Morrison entered parliament in 2007. He has both witnessed close-up the leadership instability in the country and been an active participant in it.
Within a year of winning the seat of Cook in Sydney’s south-eastern suburbs, Morrison was quickly promoted to the shadow ministry by Malcolm Turnbull. In 2013, this time under Tony Abbott’s leadership, Morrison became immigration minister before being handed the social services portfolio in 2014.
Since then, under Turnbull, Morrison has handed down three federal state budgets.
What then of Morrison’s politics?
In part, Morrison’s conservative politics are informed by his faith – he has been a long-standing member of the Pentecostal church. Generally speaking, Morrison is economically liberal and socially conservative. He was just one of ten Liberal MPs, alongside Abbott and Barnaby Joyce, to abstain from the same-sex marriage vote.
Moreover, he signalled a clear willingness to ensure greater religious freedoms during this debate.
Yet, Morrison’s faith plays a secondary role to his political antenna. As he once argued, “The Bible is not a policy handbook, and I get very worried when people try to treat it like one”.
This conservative politics, especially on social policy, might likely appeal to the right- and far-right wing of the party (and parts of the wider electorate).

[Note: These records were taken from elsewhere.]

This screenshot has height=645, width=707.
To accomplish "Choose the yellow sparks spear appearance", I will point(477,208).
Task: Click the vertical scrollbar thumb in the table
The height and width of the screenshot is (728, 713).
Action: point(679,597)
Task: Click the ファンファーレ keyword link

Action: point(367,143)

Morrison was a particularly strident and truculent immigration minister. He was notably forced to backtrack on his “insensitive” comments about questioning the funeral costs after the deaths of up to 50 refugees off Christmas Island in 2010.
His voting record solidly fits the pattern of economically liberal and socially conservative. Morrison has consistently voted against tobacco plain packaging, a price on carbon, and increasing Aboriginal land rights. Morrison has also supported other key conservative flagship issues, such as decreasing funding to the SBS and the ABC.
Morrison can be conservative and hard line. But he is arguably a far more flexible one than, say Peter Dutton or Tony Abbott.
As social services minister, it is striking that Morrison did some work to soften the infamous 2014 Hockey Budget. What caught some off-guard was a willingness to work with those in the community services sector around superannuation reform. As
Nick Bryant, author of The Rise and Fall of Australia, notes of Morrison, he refused to be “typecast”.
If Morrison is conservative on much social policy, then he remains far more wedded to a neo-liberal economic agenda. As political scientist Carol Johnson has noted, the Liberals have had ongoing troubles in selling a neo-liberal agenda to the public.
Morrison’s two budgets as treasurer give a strong indication of his neo-liberal proclivities. What is most striking has been the determined and strident effort to dismantle Australia’s long-standing progressive income tax system.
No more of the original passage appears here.